Этот антагонизм находил выражение в шванках, фаблио, эпосе о животных и других жанрах городской литературы: здесь презренное сословие торгашей брало своего рода реванш, выставляя рыцарей в роли глупцов, олицетворения грубой силы, которых «переигрывает» умный и хитрый ловкач. Две трудно совместимые системы жизненных ценностей выражены в аллегорической анонимной поэме «Добрый краткий спор между Наживалой и Мотом»[114]. Накопитель, Стяжатель – это прежде всего купец; Мот, Бездельник – рыцарь. Накопитель восхваляет тех, кто мало и разумно тратит и живет скромно, по средствам; созерцание собранных богатств радует его глаз и сердце. Экстравагантность Мота, проявляющаяся в одежде и пирах, граничит в глазах Накопителя с безумием и вызывает у него негодование. Перечень блюд и напитков, подаваемых в доме Бездельника, представляет собой целый кулинарный трактат. Стяжатель в изумлении от людей, которые, не имея ни пенни в кармане, тем не менее приобретают редкие меха, ценные ткани и другие дорогостоящие предметы роскоши. Накопитель упрекает Бездельника: его обжорство и пьянство приведут к расточению наследственных владений и к вырубке лесов. Он не заботится о возделывании земель и распродает орудия труда для того, чтобы оплатить свои воинские авантюры и охотничьи развлечения.

Однако тщетно пытается Наживала убедить Мота сократить траты, поостеречься разорения и приучить к труду себя и своих ближних. Впрочем, он понимает, что движет Мотом, это – «высокомерие». Сам-то Накопитель собрал богатство благодаря уменью жить умеренно и делать дела.

Мот, в свою очередь, винит Наживалу в том, что собранные им сокровища никому не приносят ни пользы, ни удовольствия:

«Какой толк от этих богатств, коль их не тратить?

Часть заржавеет, другая погибнет, многое сделается достоянием крыс.

Из любви ко Христу, перестань набивать сундуки!

Поделись с бедняками своим серебром…

Если христиане получат свою долю, это больше понравится Господу.

Нежели когда все свалено и скрыто в сундуках.

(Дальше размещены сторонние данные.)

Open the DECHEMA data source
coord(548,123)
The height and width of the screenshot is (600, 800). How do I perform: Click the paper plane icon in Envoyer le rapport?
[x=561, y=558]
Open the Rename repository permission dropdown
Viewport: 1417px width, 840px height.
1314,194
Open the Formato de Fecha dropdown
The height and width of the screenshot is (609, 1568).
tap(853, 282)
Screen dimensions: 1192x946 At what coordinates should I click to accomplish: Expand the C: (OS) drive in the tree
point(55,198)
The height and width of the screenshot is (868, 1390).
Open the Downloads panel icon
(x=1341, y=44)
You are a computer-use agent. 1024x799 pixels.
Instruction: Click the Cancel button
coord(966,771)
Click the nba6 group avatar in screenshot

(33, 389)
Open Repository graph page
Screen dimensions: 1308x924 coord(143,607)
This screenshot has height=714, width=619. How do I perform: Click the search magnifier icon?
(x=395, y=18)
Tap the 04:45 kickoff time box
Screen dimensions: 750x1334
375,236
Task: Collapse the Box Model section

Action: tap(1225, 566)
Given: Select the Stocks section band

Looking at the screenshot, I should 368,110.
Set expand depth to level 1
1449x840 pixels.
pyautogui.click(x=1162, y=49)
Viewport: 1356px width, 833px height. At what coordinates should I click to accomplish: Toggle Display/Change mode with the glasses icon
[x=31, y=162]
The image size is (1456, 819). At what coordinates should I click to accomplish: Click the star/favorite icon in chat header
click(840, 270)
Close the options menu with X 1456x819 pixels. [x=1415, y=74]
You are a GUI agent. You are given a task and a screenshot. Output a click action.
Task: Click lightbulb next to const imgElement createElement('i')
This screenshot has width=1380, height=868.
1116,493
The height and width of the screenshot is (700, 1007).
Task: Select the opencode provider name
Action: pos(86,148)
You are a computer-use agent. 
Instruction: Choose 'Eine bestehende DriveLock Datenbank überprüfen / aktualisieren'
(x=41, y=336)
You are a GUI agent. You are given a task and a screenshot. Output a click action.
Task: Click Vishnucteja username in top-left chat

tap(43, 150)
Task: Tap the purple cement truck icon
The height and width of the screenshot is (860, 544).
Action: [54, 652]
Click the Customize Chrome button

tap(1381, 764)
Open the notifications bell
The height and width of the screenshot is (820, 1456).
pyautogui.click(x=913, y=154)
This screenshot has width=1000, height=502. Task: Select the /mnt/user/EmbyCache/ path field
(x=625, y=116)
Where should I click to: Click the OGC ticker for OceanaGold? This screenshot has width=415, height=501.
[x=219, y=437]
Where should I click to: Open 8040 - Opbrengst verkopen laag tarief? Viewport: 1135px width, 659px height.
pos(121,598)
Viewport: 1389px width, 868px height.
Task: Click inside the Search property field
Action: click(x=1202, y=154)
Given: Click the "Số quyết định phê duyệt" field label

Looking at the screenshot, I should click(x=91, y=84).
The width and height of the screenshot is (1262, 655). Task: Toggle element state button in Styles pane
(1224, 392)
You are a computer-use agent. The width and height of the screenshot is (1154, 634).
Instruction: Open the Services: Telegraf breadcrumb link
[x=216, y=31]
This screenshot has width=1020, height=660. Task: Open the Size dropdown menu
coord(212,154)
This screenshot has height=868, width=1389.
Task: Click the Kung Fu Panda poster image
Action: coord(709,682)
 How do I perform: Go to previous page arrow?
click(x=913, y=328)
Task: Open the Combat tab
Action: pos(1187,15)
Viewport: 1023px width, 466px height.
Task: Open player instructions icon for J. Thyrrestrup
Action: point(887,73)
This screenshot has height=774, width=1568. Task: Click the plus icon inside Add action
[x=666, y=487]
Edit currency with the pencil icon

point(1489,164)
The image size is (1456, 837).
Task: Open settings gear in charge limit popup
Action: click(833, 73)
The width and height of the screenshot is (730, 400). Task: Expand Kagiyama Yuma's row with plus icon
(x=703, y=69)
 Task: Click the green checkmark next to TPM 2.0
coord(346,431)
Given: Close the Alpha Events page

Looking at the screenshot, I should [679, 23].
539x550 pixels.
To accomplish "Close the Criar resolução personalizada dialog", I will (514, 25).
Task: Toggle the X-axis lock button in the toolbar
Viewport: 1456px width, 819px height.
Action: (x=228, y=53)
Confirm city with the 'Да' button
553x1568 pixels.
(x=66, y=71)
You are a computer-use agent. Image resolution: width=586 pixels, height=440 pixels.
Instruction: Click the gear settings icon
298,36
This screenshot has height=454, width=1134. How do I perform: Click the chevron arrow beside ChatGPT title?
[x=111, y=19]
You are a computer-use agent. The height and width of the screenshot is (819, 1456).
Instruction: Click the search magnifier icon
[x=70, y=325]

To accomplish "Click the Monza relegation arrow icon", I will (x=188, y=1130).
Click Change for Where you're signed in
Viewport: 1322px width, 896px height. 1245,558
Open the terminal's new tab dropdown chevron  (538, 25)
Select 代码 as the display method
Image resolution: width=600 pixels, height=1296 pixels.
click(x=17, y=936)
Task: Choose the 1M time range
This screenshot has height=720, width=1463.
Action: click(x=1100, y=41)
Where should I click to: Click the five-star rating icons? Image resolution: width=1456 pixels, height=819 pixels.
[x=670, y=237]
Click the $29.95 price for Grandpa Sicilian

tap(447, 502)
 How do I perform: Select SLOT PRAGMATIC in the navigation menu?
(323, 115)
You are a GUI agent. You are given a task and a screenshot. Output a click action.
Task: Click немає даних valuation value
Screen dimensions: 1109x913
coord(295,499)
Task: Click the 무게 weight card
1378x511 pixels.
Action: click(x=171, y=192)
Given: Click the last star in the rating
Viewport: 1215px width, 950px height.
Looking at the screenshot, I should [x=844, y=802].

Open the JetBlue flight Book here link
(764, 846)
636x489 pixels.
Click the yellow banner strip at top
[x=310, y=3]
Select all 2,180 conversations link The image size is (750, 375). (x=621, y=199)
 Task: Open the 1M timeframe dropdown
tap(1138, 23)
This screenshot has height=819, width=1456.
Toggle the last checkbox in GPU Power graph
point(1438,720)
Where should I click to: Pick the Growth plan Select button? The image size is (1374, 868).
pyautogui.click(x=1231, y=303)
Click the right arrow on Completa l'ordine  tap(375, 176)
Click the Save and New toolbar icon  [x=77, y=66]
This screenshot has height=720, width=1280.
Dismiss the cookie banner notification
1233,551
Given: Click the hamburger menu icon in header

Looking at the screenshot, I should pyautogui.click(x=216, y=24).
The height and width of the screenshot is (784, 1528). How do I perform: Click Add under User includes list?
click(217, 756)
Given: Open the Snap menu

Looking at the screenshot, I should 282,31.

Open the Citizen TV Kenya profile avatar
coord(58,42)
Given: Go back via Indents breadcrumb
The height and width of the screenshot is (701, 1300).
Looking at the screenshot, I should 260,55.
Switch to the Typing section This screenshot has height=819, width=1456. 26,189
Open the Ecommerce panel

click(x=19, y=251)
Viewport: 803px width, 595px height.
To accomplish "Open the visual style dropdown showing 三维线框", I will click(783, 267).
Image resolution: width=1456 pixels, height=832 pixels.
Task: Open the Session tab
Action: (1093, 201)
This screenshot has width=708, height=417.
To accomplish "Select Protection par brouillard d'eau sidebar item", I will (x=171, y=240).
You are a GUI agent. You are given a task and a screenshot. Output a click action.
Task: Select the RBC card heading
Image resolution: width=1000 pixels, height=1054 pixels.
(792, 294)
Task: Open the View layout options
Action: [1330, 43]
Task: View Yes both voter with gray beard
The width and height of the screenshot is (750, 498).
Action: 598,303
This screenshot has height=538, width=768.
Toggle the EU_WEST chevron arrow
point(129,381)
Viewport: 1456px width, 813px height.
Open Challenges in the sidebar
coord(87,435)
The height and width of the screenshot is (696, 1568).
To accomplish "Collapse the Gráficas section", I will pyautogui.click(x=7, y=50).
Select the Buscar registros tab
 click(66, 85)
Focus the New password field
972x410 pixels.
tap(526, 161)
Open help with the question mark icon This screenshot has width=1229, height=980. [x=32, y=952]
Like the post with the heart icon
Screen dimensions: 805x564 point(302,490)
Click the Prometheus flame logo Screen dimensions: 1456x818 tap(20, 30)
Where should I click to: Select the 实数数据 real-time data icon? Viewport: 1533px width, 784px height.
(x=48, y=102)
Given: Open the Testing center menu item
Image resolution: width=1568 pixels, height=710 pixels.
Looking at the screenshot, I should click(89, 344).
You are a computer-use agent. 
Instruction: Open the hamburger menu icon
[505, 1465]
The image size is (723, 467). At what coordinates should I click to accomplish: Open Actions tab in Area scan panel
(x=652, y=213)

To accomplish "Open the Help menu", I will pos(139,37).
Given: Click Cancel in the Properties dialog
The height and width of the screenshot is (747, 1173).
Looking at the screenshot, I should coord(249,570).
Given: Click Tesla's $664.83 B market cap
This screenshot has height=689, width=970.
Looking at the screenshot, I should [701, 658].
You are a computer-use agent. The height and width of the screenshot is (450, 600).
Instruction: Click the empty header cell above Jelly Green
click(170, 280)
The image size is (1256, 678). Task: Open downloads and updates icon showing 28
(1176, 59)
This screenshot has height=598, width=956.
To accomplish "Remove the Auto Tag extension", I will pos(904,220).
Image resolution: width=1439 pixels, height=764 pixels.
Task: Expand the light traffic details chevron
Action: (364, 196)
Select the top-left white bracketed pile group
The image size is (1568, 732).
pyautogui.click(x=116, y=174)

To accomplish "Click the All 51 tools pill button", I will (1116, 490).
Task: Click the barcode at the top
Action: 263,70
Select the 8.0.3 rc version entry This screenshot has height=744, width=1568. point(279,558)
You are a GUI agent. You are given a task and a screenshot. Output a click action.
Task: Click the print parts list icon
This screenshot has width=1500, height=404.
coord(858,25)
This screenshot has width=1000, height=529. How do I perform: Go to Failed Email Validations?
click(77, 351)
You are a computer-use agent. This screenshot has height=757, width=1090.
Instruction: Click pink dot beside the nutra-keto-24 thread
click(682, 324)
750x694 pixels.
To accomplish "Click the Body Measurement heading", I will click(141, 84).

Так что свет солнца падает на богатства лишь раз в семь лет»[115].

Мота возмущает не только скопидомство Накопителя, но и то, что он совершенно чужд принципам демонстративного потребления и публичного показа богатств, которыми он обладает. Расточитель настаивает на тщете богатства и говорит о зле, им причиняемом: чем состоятельнее человек, тем он трусливей. Не предпочтительнее ли жизнь короткая, но счастливая?

Эта поэма была сочинена, по-видимому, около 1352 года и передает умонастроения какой-то части английского общества непосредственно после Черной смерти и первых побед, одержанных англичанами в Столетней войне. Анонимный автор выбирает короля Эдуарда III арбитром в споре Стяжателя с Расточителем, однако король не принимает чьей-либо стороны, и тяжба между жадностью и мотовством остается нерешенной… Winner и Waster персонифицируют не столько определенные социальные типы, сколько противоположные жизненные принципы и системы ценностей, два стиля жизни и поведения. Тем не менее распознать купца, денежного человека, с одной стороны, и благородного бездельника и нерасчетливого рыцаря – с другой, не представляет большого труда.

XIV столетие, когда была сочинена эта аллегорическая поэма, уже знало богатых купцов, банкиров и ростовщиков, которые сумели сколотить значительные состояния и организовывали солидные предприятия. Они ссужали огромные денежные суммы государям и князьям, не гнушаясь вместе с тем и эксплуатацией мелкого люда. Благодаря активной деятельности купцов и ремесленников поднялись города, сделавшиеся к этому времени очагами цивилизации, которые изменили весь облик Западной Европы.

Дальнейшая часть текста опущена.